Monday, July 22, 2013

The Unlikely Pilgrimage of Harold Fry


This is a delightful book, wittily and sharply written, and also full of humanity. It's the story of a retired man who, while at breakfast one morning, receives an unexpected letter from an old friend. Before the day is over he has decided to walk from the South of England to the North, in order to 'save' her from the cancer she has. His harridan of a wife is naturally puzzled by his sudden change of character, and is angrier at him than ever.  However, nothing in this book is as it seems at first, and gradually we discover that there are secrets we've not been party to early in the story that change our views of the two main characters, Harold and Maureen.  
 This could have been just a 'road' story, but Rachel Joyce makes it much more than that by gradually unpeeling the backgrounds of her characters' story. It's also a novel full of faith and hope and charity and forgiveness, even though the two main characters more than once claim not to be ‘religious.’ I’m not sure why this needs to be said: at the end of the book, Harold, who has by then walked hundreds of miles to ‘save’ his old - and long-lost - friend, Queenie, finds her dying in a hospice run by nuns, and the nuns are presented as warm and loving, not as caricatures as is so often the case in modern novels.
The book is perhaps more humanist in tone than religious: it has a basic feeling of the good that’s in humanity, even though some characters are either well off the rails (certainly at the beginning) or get right for a while and then go off again.  But the people Harold meets on pilgrimage, for the most part, are helpful and giving, without requiring anything of him.  And he learns to live with less and less as he goes on, because he knows that there will be people willing to provide for him.
It’s a complicated book – Joyce isn't however trying to say that everyone is good, and the world is all as it should be. Harold only proceeds with his journey because of an exaggeration a young and somewhat disinterested woman in the local garage tells him. Perhaps it's even a lie. We learn over time that neither Harold nor Maureen are entirely truth-tellers; their lies are hidden from us, the readers, and only gradually revealed. Furthermore, they haven’t acknowledged these lies to each other over more than twenty years, nor asked for forgiveness.  Neither of these characters are ‘saints’ so it’s not surprising they don’t call themselves ‘religious’, but the reader is certainly in sympathy with them. As we learn more and more about the crisis that precipitated the downfall of their marriage, we realise that Maureen, who starts out in the story as an absolute horror to live with, has never acknowledged that it’s not her husband’s fault that she’s the way she is, even though she’s blamed him. When she starts admitting the truth she begins to change, though not overnight.  

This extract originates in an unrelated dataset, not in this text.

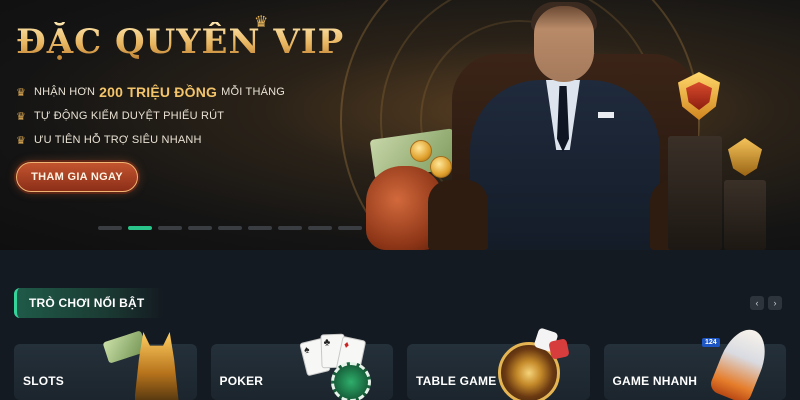 This screenshot has width=800, height=400. I want to click on perk-item: ♛ TỰ ĐỘNG KIỂM DUYỆT PHIẾU RÚT, so click(150, 116).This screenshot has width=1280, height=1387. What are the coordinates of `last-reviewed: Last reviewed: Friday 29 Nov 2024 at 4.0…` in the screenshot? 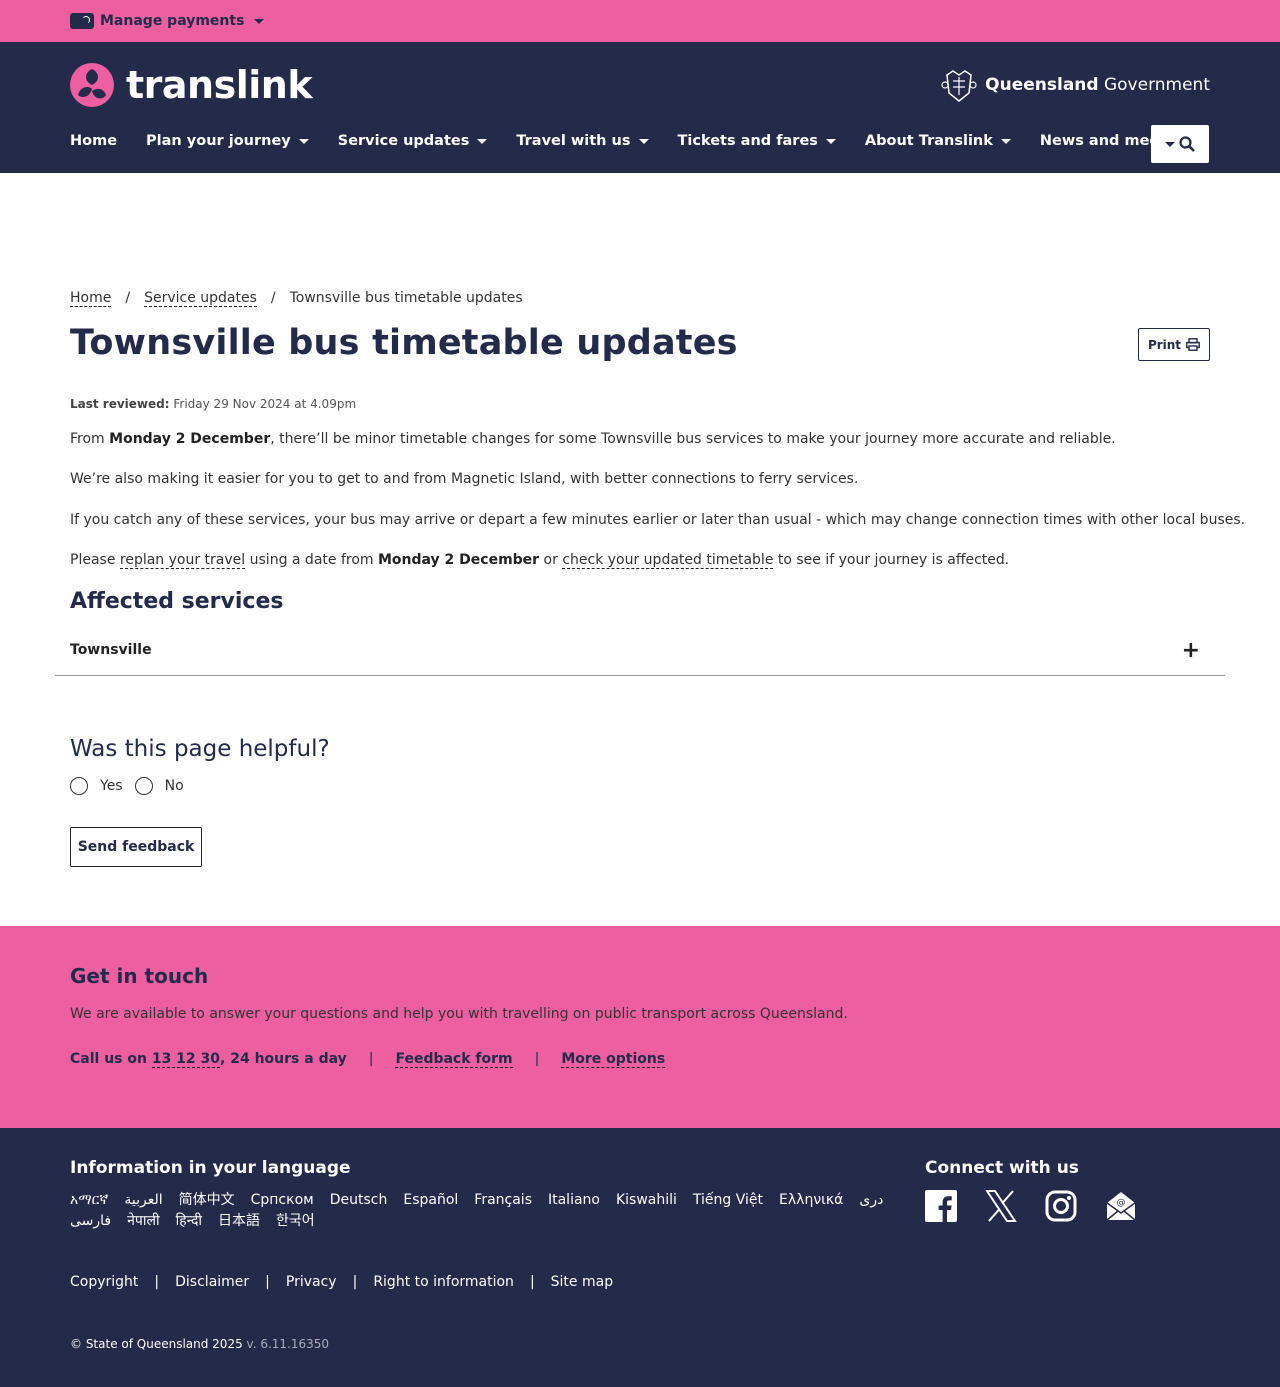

 Is ‘Queenie’ a saint, like those saints of old whose shrines people made pilgrimages to?  We never learn more than what Harold tells us. Given the nature of the other characters, it’s probably unlikely that she's a saint in any sense, but we do learn that she's had courage to stand up in the past to the only real 'villain' in the story. 

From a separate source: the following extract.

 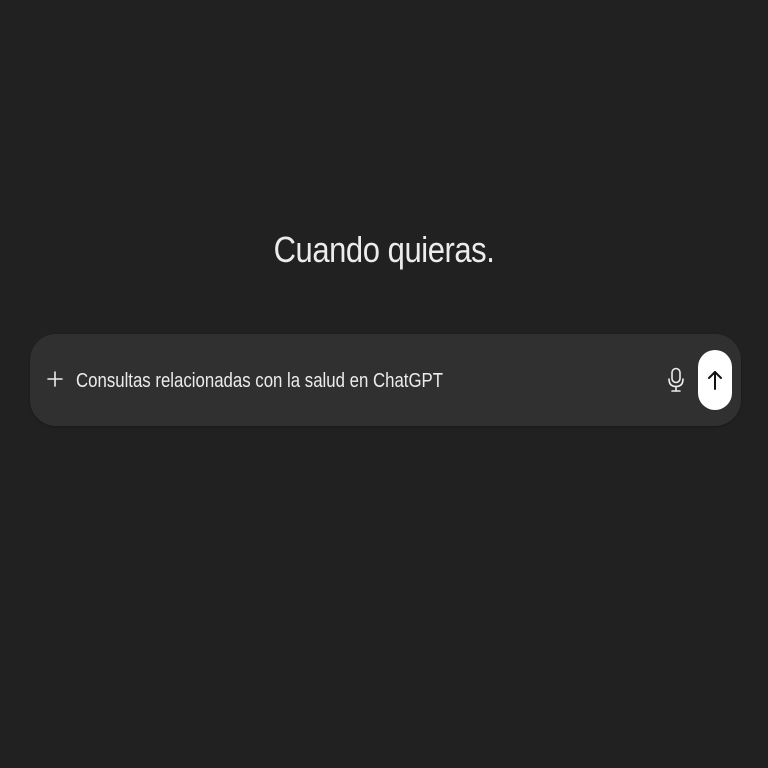 I want to click on microphone-icon, so click(x=676, y=380).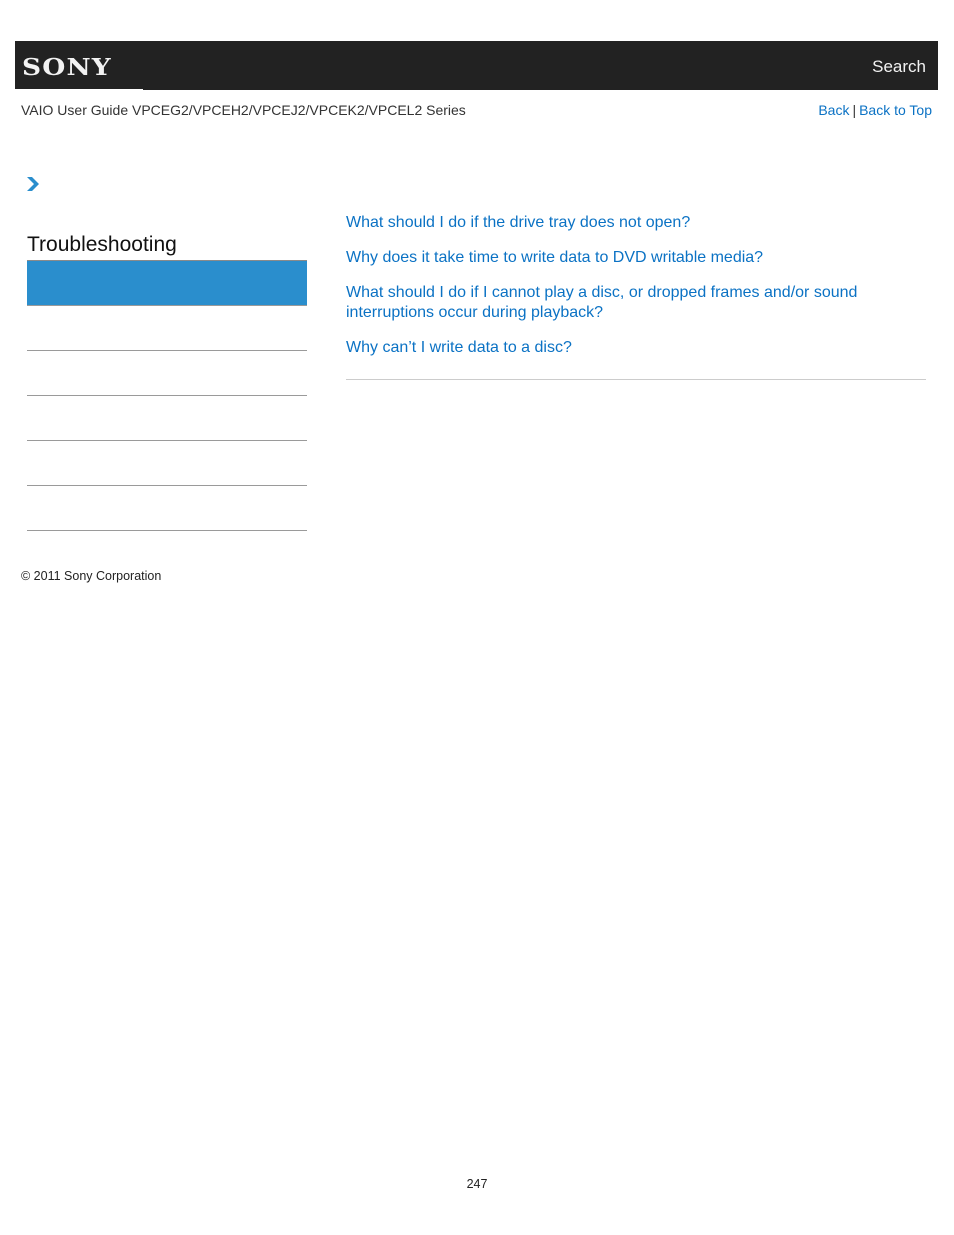 This screenshot has height=1235, width=954. What do you see at coordinates (102, 244) in the screenshot?
I see `section-title: Troubleshooting` at bounding box center [102, 244].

There's a sense of 'cleanliness' about this book.  In spite of the behaviour of the main characters towards each other, neither has ever been unfaithful in their marriage. This may be surprising given what we learn about the nature of Harold's upbringing, and the seeming designs the widower next door might have on Maureen.  But it makes a refreshing change: so many novels rely on characters committing adultery as an excuse for crisis or action.
Joyce is about to publish her second novel.  I'm pretty sure I'll be reading it!